Court Opinion

ID: 9794858
Source: CourtListenerOpinion
Date Created: 2023-08-31 03:12:58.419691+00
Date Added: 2024-06-11T08:21:38.040940
License: Public Domain

Mr. Justice Day
dissenting:
I-wish to dissent to the procedural emasculation involved herein by the opinion announced this date. It can do nothing but add utter confusion not only to future cases but in attempting to reconcile pronouncements of this court heretofore made on a similar statute.
I fear that my brethren have misconceived the statute here involved, C.R.S. 1963, 13-5-30(5). They have demonstrated this by comparing it to the habitual criminal statute. There is basis for comparison between the statutes, but the effect of the one under consideration here is not the same as the habitual criminal act. The habitual criminal act is a statute separate unto- itself and not connected with or a part of any particular substantive offense. It is procedural and in aid of punishment, but it is in that respect only that it is similar to the statute under consideration here.

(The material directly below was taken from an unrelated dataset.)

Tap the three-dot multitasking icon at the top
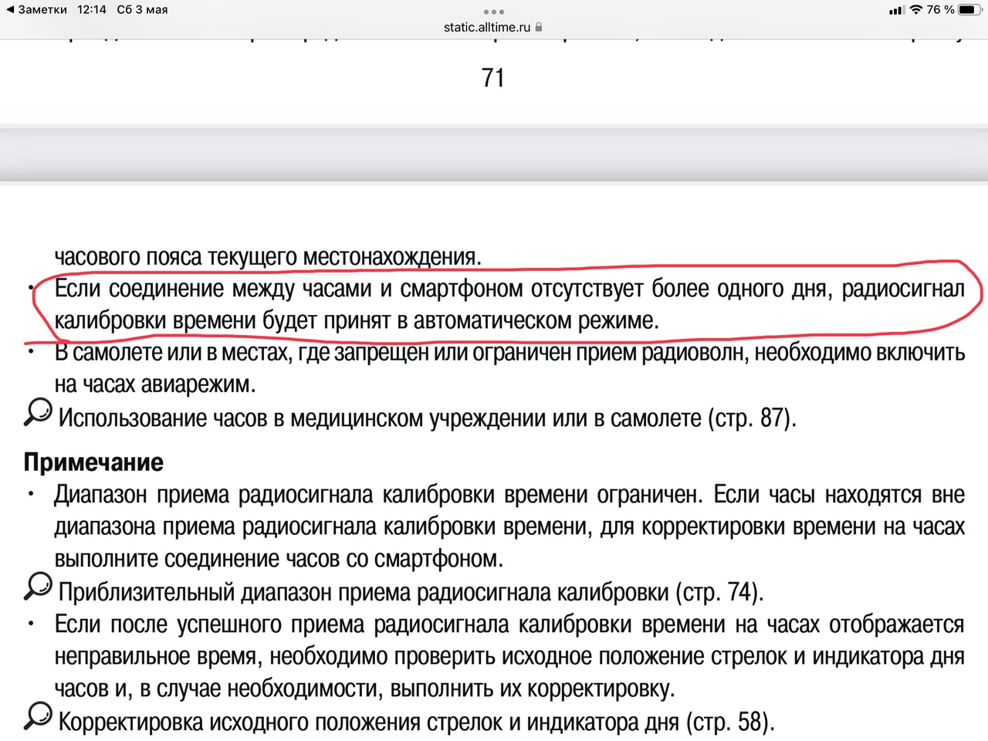The image size is (988, 741). point(493,12)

The statute in the case under consideration concerns one offense, namely, driving under the influence of liquor. That was the only offense charged in this information, *302and the only offense for which defendant could be convicted. I believe the situation is succinctly described by this court in Righi v. People, 145 Colo. 457, 359 P.2d 656, interpreting a statute almost identical to the one under consideration (with a few later embellishments). We, in the Righi case said of the statute: “* * * [It] does not create two separate offenses but rather is intended to regulate the punishment to be imposed in a single aggravated offense described in two counts.” (Emphasis added.) In the same case, in a more expansive description of the statute, we said that there could be only one sentence and not separate sentences on the two counts. We further commented that the statute was meant only to increase the sentence imposed for the substantive crime charged in one count, and that the additional count is only an aggravated circumstance relating to the previous one.
We said much the same thing in Nickle v. Reeder, 144 Colo. 593, 357 P.2d 921 as follows: “The second count is not in itself an offense, but determines the punishment which may be inflicted upon conviction of a second offense within five years. The only purpose of the second count was to present the former conviction, and in context merely separated the inquiry into its two essential parts and did so briefly and clearly.” (Emphasis added.) Thus, if there is only a single offense, i.e., the driving under the influence on the date and time alleged in the information, with the second count merely describing to the jury that it is the second time the defendant has so driven, there can be, in my opinion, only one trial.
This is not to say that the District Attorney could not have dismissed the second count after the mistrial, if he so desired, and in that connection then it would have been error for the Judge to vacate the verdict of guilty on the first count. But it is the District Attorney who has made the election and who persists in formulating the charge of “second offense driving under the influence.” If he wants it that way he should procedurally be *303required to present the ease as one and inseparable. I cannot conceive two trials to two juries under this one offense.